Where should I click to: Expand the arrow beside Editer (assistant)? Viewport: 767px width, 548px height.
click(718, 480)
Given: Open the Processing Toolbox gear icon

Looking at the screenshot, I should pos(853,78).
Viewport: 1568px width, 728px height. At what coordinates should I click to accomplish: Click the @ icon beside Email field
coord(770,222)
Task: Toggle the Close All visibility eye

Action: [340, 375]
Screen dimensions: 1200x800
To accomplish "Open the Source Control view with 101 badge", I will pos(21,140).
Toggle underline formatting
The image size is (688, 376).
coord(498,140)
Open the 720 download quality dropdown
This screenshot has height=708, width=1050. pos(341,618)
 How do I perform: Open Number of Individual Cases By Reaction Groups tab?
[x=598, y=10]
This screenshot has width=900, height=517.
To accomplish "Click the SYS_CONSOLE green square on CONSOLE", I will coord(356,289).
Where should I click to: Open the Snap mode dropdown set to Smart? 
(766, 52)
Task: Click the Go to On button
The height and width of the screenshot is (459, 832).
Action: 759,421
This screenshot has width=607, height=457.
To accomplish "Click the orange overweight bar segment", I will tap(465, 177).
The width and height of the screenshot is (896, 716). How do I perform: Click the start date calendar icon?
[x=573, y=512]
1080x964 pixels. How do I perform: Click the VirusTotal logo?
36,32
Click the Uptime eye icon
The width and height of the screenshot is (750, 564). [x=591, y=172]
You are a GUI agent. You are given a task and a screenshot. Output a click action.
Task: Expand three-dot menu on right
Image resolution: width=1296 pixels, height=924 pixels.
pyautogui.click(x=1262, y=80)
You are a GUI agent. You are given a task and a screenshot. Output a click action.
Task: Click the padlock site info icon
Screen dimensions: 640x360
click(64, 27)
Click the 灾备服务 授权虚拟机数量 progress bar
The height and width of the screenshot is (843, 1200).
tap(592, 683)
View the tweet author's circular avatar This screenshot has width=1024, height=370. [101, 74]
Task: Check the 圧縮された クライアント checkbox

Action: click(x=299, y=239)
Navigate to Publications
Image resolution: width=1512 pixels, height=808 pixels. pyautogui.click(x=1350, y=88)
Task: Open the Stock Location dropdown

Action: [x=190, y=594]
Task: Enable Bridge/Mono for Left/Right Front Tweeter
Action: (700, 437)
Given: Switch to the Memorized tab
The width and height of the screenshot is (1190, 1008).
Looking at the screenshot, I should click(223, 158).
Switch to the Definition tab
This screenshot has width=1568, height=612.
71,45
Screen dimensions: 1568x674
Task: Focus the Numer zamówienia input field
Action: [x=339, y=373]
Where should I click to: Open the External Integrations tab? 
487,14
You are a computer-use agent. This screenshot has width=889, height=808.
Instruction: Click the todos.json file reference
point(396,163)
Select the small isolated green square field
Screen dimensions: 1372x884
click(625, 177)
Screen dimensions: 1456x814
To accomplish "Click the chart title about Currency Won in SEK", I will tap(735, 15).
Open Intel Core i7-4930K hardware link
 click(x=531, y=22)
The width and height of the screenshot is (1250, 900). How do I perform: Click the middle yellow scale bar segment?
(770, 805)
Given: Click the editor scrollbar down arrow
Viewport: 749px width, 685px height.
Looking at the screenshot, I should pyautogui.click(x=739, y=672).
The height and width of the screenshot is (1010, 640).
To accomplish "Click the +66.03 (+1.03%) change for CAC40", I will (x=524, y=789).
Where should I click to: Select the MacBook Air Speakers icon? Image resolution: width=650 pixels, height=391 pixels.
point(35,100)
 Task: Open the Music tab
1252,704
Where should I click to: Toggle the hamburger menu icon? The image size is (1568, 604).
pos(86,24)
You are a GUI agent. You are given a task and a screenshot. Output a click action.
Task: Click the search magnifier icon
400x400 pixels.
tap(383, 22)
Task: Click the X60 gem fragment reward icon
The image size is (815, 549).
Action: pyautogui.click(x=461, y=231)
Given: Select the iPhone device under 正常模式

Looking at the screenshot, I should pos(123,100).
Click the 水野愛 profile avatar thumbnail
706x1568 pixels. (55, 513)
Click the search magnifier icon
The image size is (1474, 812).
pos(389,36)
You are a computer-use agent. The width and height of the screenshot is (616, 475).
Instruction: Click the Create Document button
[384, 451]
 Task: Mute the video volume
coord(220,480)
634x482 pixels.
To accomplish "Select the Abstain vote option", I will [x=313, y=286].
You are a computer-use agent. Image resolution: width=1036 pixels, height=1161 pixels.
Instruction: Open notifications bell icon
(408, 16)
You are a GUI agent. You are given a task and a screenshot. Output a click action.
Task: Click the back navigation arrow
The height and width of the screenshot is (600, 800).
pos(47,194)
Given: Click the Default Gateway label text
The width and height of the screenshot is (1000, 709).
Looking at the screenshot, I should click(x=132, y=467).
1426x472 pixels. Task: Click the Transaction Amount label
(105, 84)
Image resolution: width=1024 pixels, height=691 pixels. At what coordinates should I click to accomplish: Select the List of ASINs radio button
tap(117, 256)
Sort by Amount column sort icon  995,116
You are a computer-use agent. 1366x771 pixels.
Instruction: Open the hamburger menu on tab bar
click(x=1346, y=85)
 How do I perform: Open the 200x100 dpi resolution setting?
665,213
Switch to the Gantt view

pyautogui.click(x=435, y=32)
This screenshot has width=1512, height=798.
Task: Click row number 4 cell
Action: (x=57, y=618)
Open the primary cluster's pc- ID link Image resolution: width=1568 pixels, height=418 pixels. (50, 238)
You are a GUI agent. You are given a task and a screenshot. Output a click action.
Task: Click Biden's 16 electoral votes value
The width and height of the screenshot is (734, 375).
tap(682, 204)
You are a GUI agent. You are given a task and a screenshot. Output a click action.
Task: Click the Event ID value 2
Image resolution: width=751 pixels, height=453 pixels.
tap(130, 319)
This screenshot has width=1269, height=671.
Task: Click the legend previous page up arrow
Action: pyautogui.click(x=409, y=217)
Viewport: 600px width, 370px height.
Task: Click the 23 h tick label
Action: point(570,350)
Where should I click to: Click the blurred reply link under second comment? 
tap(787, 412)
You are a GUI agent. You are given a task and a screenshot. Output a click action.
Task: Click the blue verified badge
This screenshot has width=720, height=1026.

───

*PROBLEM TO WORK ON*:
Each line from the material above that mentions the word "will" needs to be copied.

*ANSWER BELOW*:
To accomplish "Open the Source Control view with 101 badge", I will pos(21,140).
To accomplish "Click the SYS_CONSOLE green square on CONSOLE", I will coord(356,289).
To accomplish "Click the orange overweight bar segment", I will tap(465, 177).
To accomplish "Click the chart title about Currency Won in SEK", I will tap(735, 15).
To accomplish "Click the +66.03 (+1.03%) change for CAC40", I will (x=524, y=789).
To accomplish "Select the Abstain vote option", I will [x=313, y=286].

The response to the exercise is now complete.